Summer League Nba, promossi e bocciati: Sheppard è già pronto, sorpresa Ware. Bronny, quanti limiti
I Miami Heat hanno vinto la Summer League 2024 battendo in finale ai tempi supplementari nella notte italiana i Memphis Grizzlies, 120-118. Dunque è tempo di bilanci, di una prima valutazione nel bene e nel male delle matricole che si sono esibite a Las Vegas. Le indicazioni sono ovviamente ancora parziali e relative, ma già importanti per dare agli appassionati un’idea di quanto siano (o meno) acerbe le scelte del draft 2024 e di come abbiano lavorato i secondo anno da fine stagione 2023-24, di chi è pronto per un ulteriore salto di qualità, fisico e mentale. Ognuna delle 30 squadre Nba dal 12 luglio ha giocato almeno 4 partite di Summer League, Miami ha chiuso 6-0 di record, vincendo poi pure semifinale e finale.

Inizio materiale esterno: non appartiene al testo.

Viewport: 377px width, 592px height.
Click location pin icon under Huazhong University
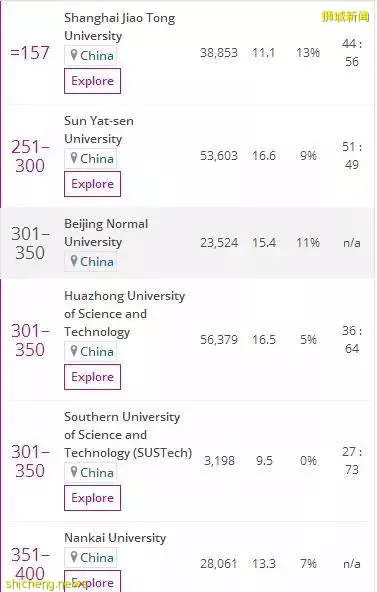pyautogui.click(x=74, y=351)
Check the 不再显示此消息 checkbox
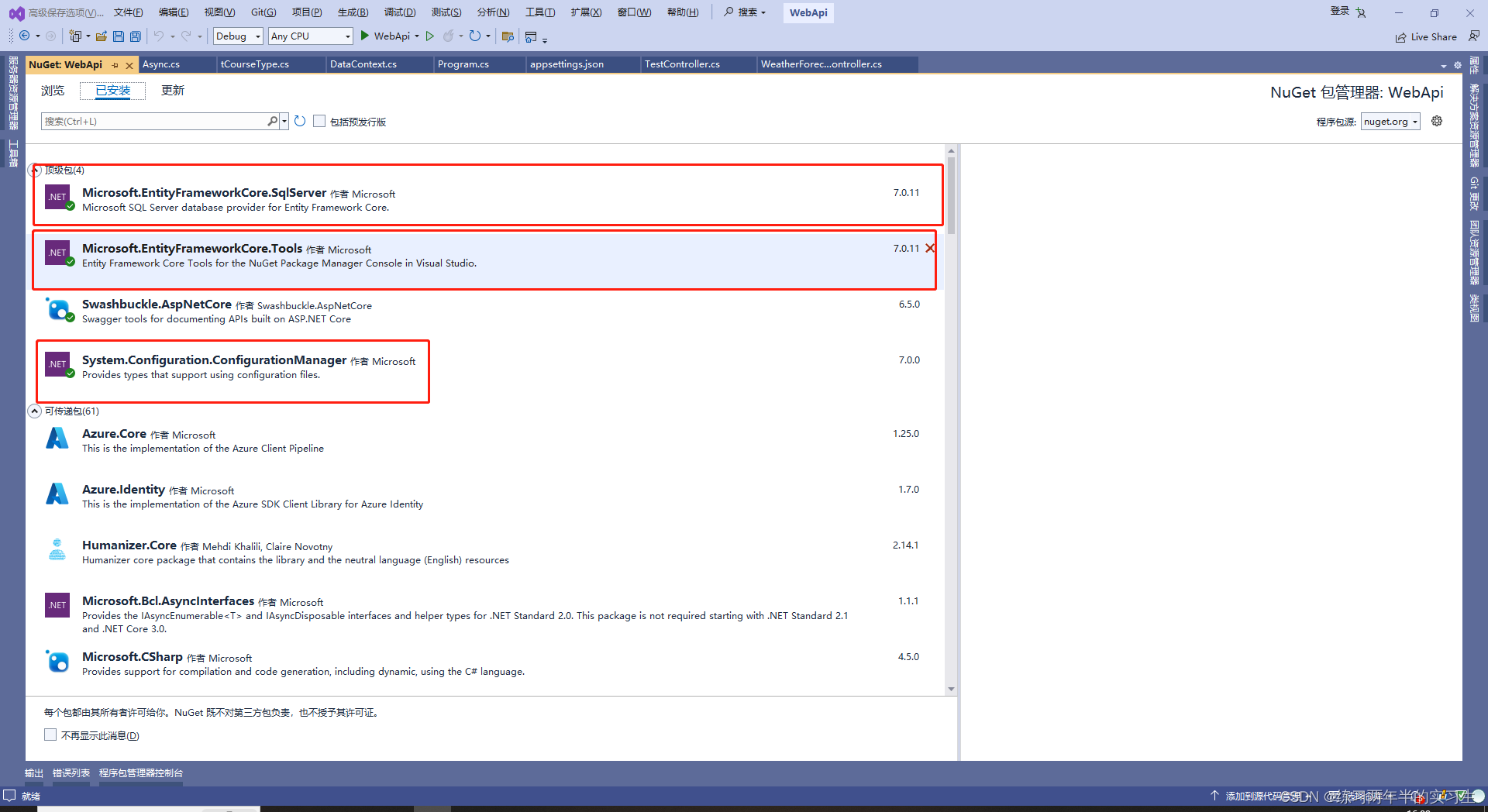 coord(50,734)
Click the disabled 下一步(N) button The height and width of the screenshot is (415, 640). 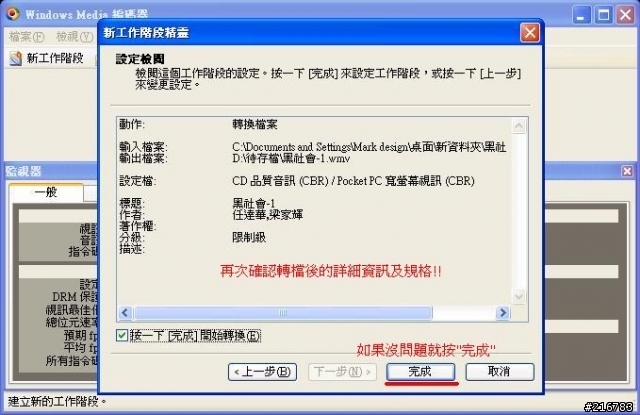[x=342, y=372]
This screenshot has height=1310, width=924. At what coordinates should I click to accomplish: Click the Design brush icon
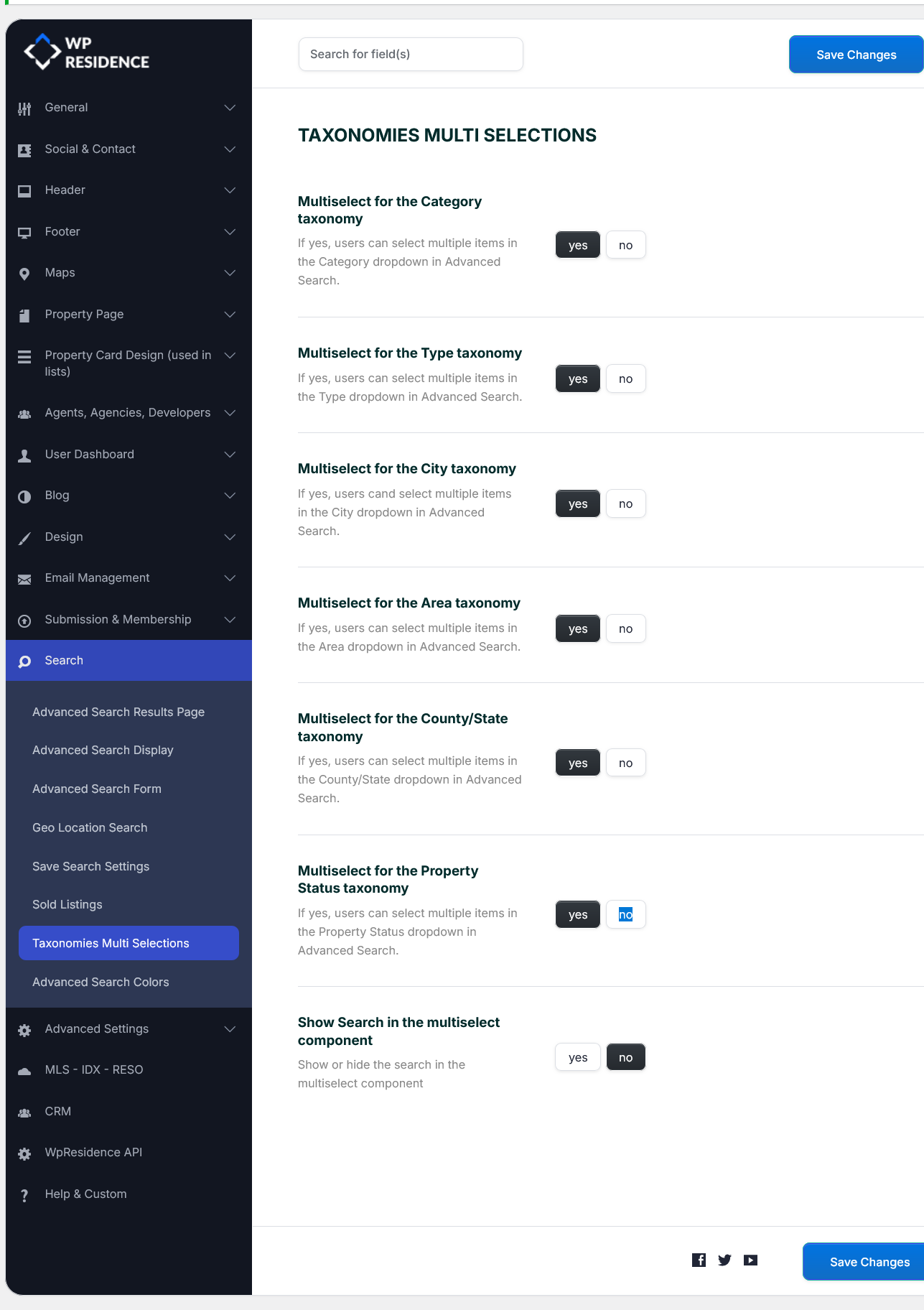click(24, 538)
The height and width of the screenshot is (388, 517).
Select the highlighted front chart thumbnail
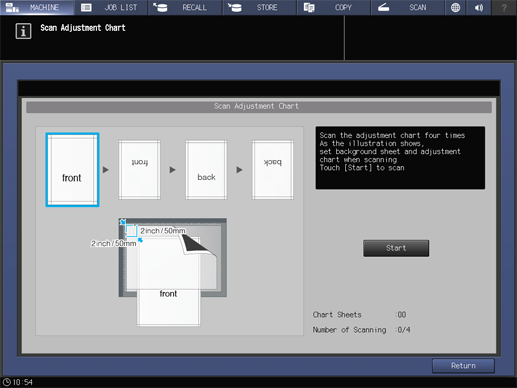(72, 170)
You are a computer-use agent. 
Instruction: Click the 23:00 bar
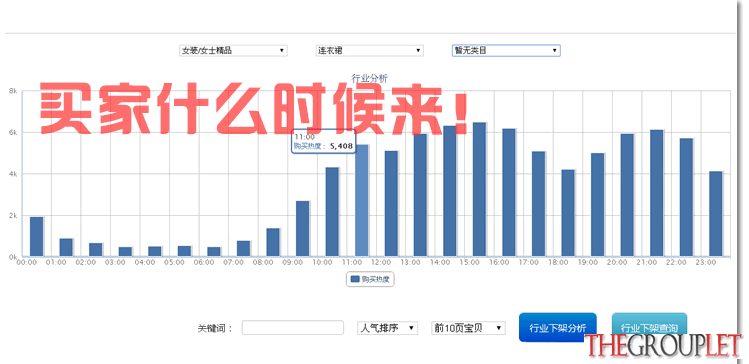716,214
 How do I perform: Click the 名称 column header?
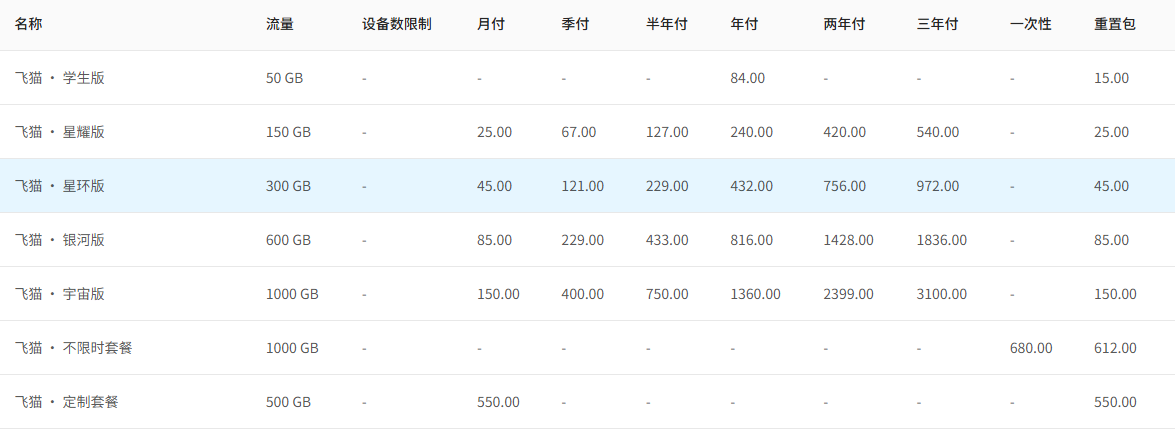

Lui ha fatto un figurone, è il primo nome che viene in mente tra quelli che hanno impressionato nella città del peccato. La guardia degli Houston Rockets, terza scelta del Draft 2024, ha segnato 20 punti di media in 4 uscite, tirandolo con un sontuoso 50% dal campo. Ci ha aggiunto di contorno anche 5.3 assist e 4.8 rimbalzi per partita. Più in assoluto, che tanto i numeri in Summer League valgono “il giusto”, ha mostrato di essere pronto a contribuire per la franchigia texana già dal prossimo inizio di stagione Nba. Prospetto maturo oltre i suoi 20 anni, per adesso non ancora un regista compiuto, è un simil Kirk Hinrich, per capirci, ma l’esterno da Kentucky University “legge” il gioco, ha tiro ed è un atleta sottovalutato. Insomma, i Rockets scegliendolo potrebbero aver fatto bingo.